The Capacity of 802.11n 40 MHz Channels
802.11n allows the configuration of 40 MHz wide channels. Because adjacent channels need a slight gap between them (to separate them in the frequency band) a single 40 MHz channel has slightly more than twice the bandwidth of two adjacent 20 MHz channels (because the inter-channel frequency gap is now part of the actual channel space). Hence, a 40 MHz 802.11n channel provides just a little better than twice the throughput capacity of a single 20 MHz 802.11n channel. If an 802.11n transmitter is operating in a 20 MHz channel and can establish a 72.2 Mbps connection then a 40 MHz channel would provide for a 150 Mbps connection. When you double the channel width you double (plus about 4%) the capacity of the resultant double-wide 802.11n channel.
A Fundamental Challenge to the Use of 40 MHz Channels
When a wireless LAN uses 802.11n exclusively it's referred to as an "802.11n Greenfield Mode" implementation. Most wireless LANs will be required to provide support for 802.11b/g clients in the 2.4 GHz ISM band. Some wireless LANS will be required to support 802.11a clients (or 802.11a backhaul point-to-point connectivity) in the 5.8 GHz ISM band. 802.11a/b/g operates using conventional 20 MHz channels. If a device were to transmit in a 20 MHz channel which was half of a double-wide, bonded 40 Mhz channel there would be a problem. In mixed-mode networks (802.11n in the presence of 802.11b/g or 802.11a) the only 40 MHz channels that can be successfully used are those where both of the 20 MHz channels are free of legacy 802.11b/g or 802.11a transmitters. This prerequisite can typically be met without a problem in the 5.8 GHz ISM band (where there are upwards of 12 20 MHz channels to choose from) but is almost impossible to meet in the 2.4 GHz band (where 802.11b/g clients are common). A notable exception to this is the case where a homeowner sets up a residential Wi-Fi network using 802.11n in the 2.4GHz ISM band with a 40 MHz channel setting. There may not be any nearby 802.11b/g devices to cause interference or, at least, to cause only minimal interference.
The Use of 40 MHz Channels in the 2.4GHz Band is Not Reasonable for Commercial Networks
The 2.4 GHz band is often heavily congested, particularly in dormitories, apartments and condominiums, and multi-story office buildings. This alone precludes effective use of 40 Mhz channels. A home user, or a commercial user requiring only a single access point may obtain improved throughput (relative to 802.11g) using a single 40 MHz channel. Interior space larger than 3000 square feet will probably need more than one 802.11n access point to provide maximum bit-rate connectivity to 100% of the area. When adding a second access point to an 802.11n network is considered in the 2.4 GHz band the problem with 2.4GHz 40 MHz channels becomes evident.

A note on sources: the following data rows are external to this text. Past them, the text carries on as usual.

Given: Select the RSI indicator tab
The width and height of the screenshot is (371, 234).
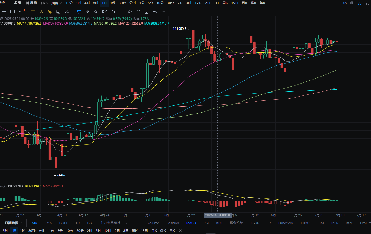Looking at the screenshot, I should point(206,223).
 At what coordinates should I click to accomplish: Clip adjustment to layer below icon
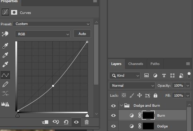point(45,122)
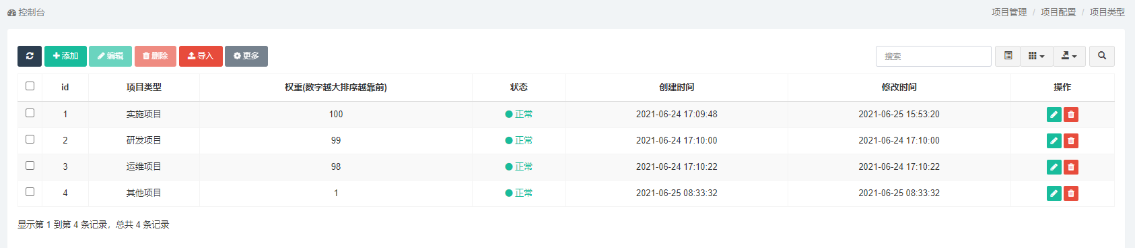The width and height of the screenshot is (1135, 248).
Task: Open the columns grid dropdown
Action: point(1037,56)
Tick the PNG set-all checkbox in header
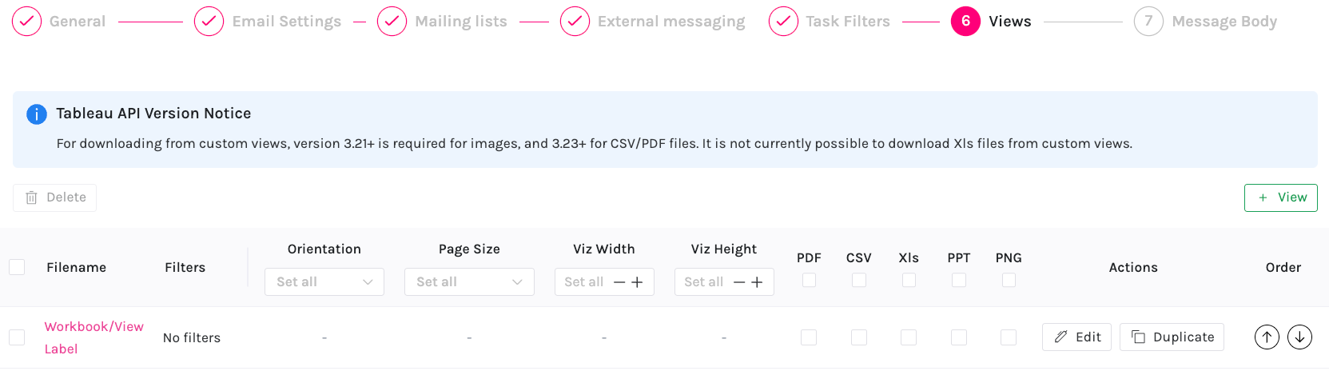The height and width of the screenshot is (375, 1329). [x=1009, y=281]
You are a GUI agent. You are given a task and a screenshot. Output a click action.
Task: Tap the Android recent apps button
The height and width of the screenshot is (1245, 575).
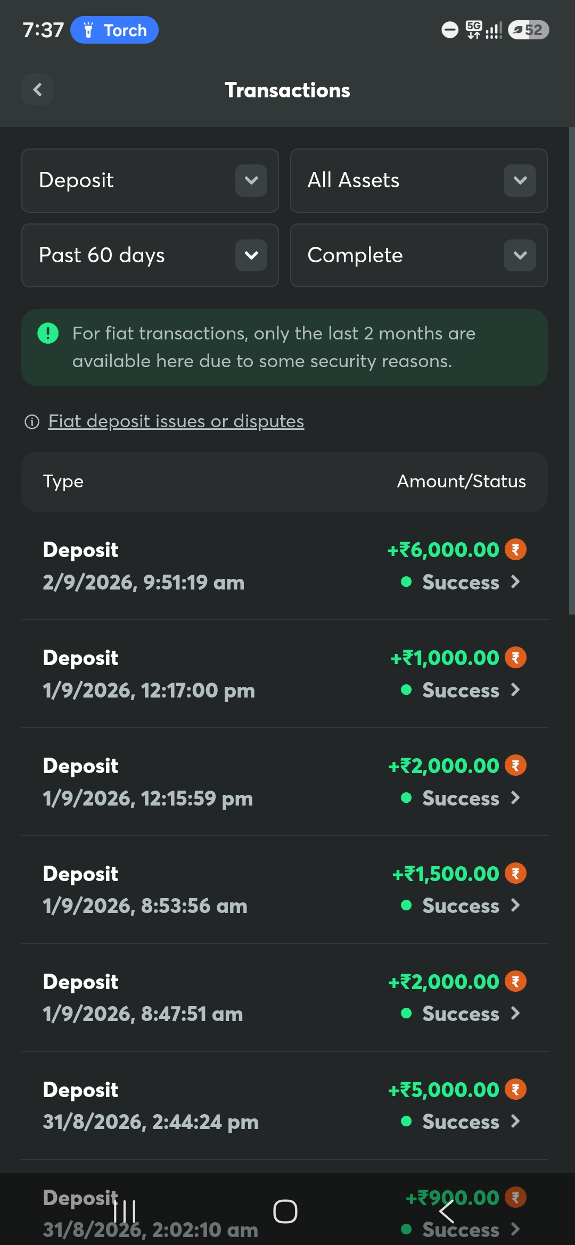tap(125, 1211)
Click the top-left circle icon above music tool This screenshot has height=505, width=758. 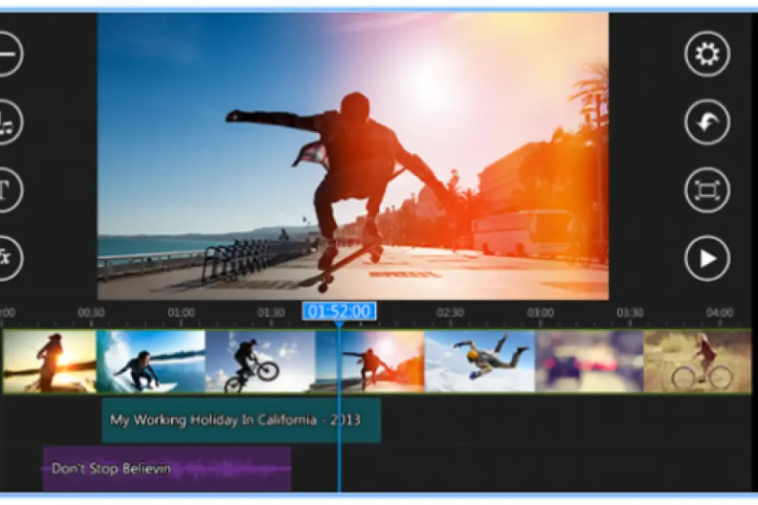coord(6,55)
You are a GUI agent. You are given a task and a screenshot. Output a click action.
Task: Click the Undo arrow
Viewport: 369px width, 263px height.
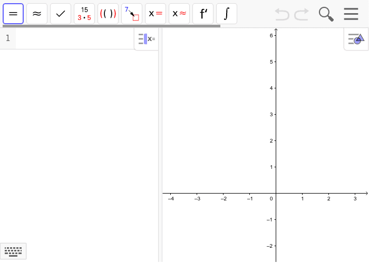click(x=282, y=14)
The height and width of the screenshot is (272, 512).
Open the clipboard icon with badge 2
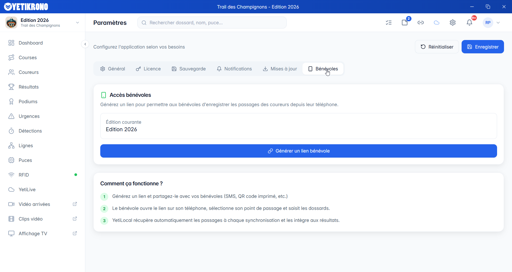tap(405, 23)
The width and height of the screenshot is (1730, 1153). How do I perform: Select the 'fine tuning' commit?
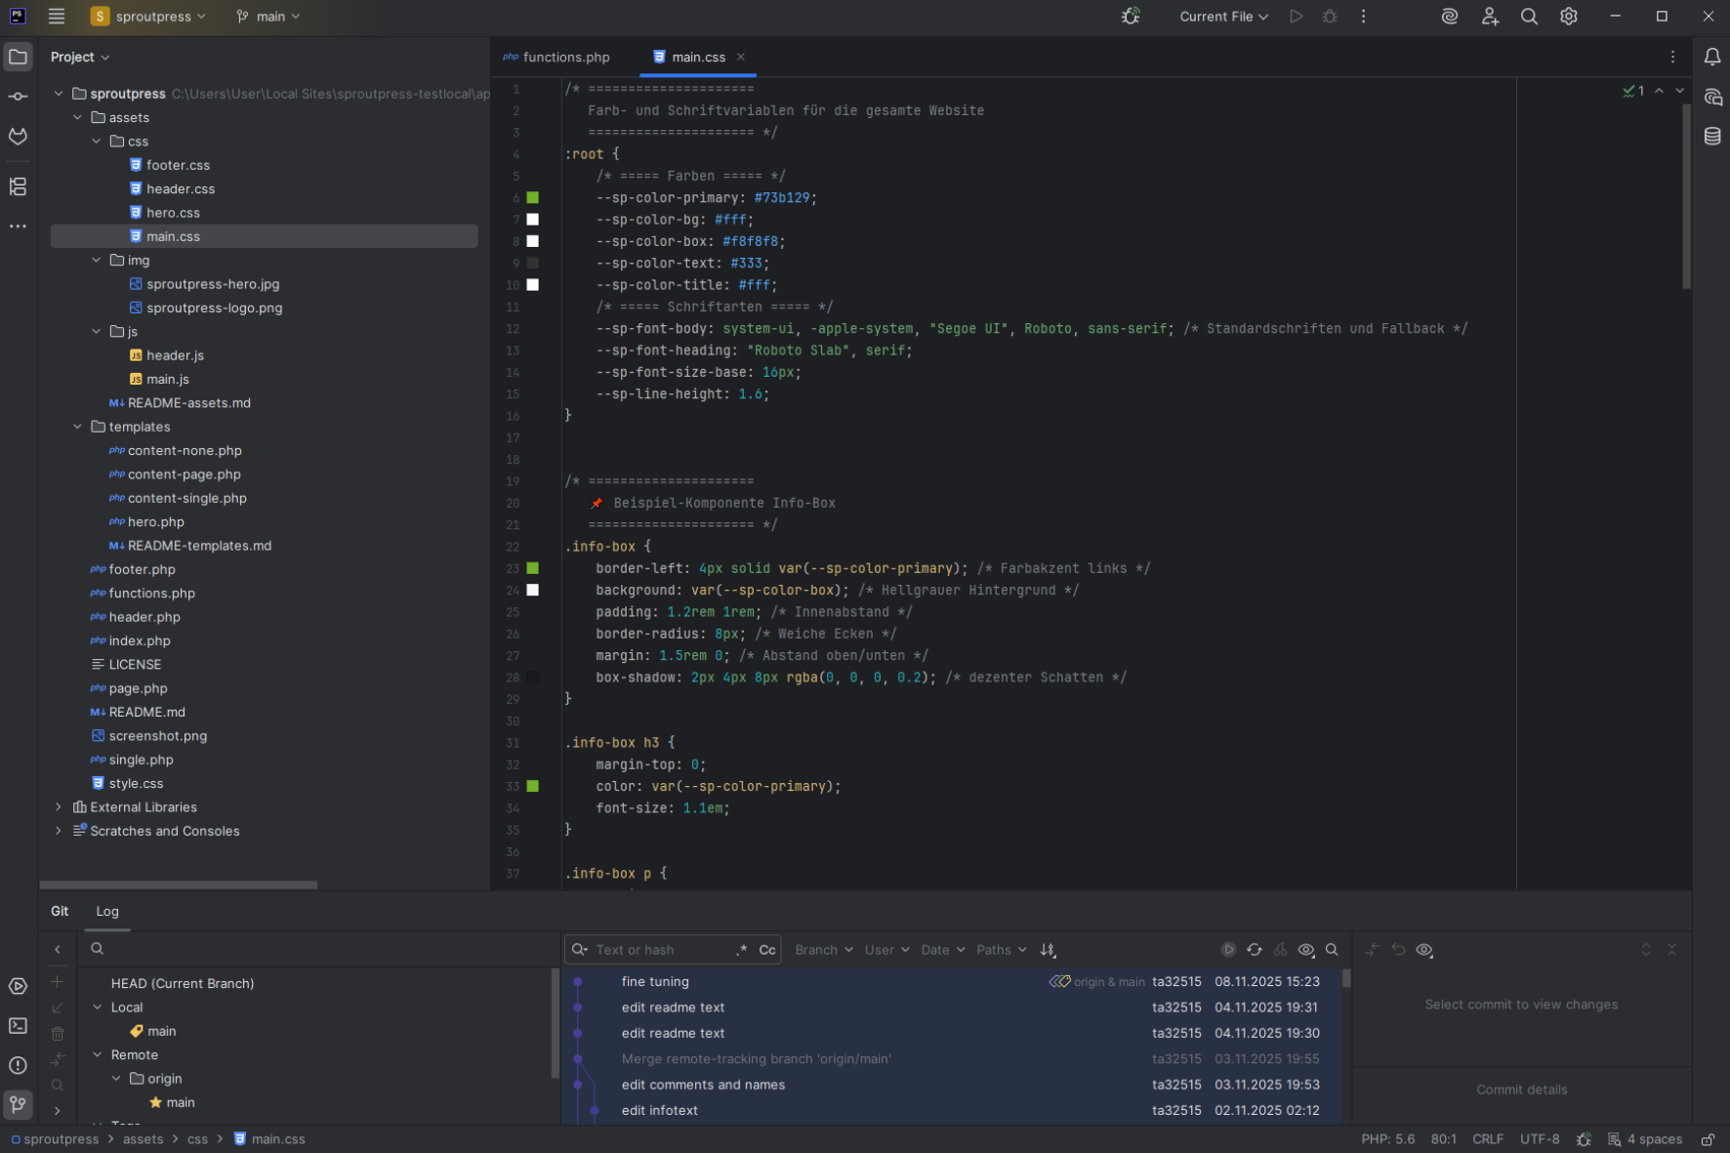(655, 981)
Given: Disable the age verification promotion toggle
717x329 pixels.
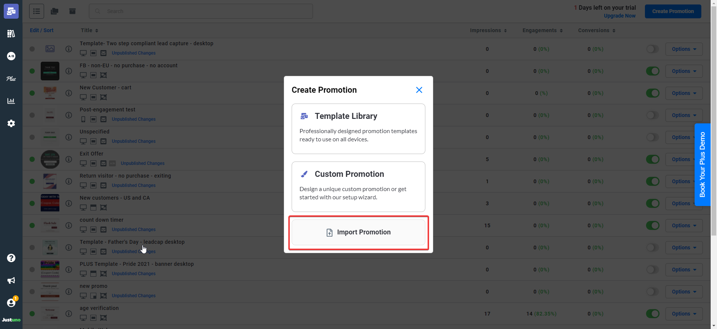Looking at the screenshot, I should [652, 314].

Only One 40 Mhz 802.11n Channel Is Available in the 2.4 GHz ISM Band
The 5.8 GHz Channel Space
802.11n 40 MHz Channels As They Relate to Dynamic Frequency Selection (DFS) and Radar Avoidance
Military radar and some weather radar can operate in the U-NII-2 band. To avoid conflict between unlicensed transmitters (like Wi-Fi access points) operating in the U-NII-2 band the FCC requires [Rule #15.407(h)(2)] that all unlicensed transmitters operating in U-NII-2 implement Dynamic Frequency Selection (DFS). DFS allows the radio to detect the presence of radar signals and to dynamically and automatically change to a different transmit frequency if radar is discovered. Because this requirement demands that a manufacturer of a Wi-Fi access point implement additional, specialized detection mechanisms some manufacturers have simply decided to not provide support for U-NII-2 operation. While almost all major manufacturers do support U-NII-2 it's important to check for U-NII-2 capability when selecting a particular brand of equipment.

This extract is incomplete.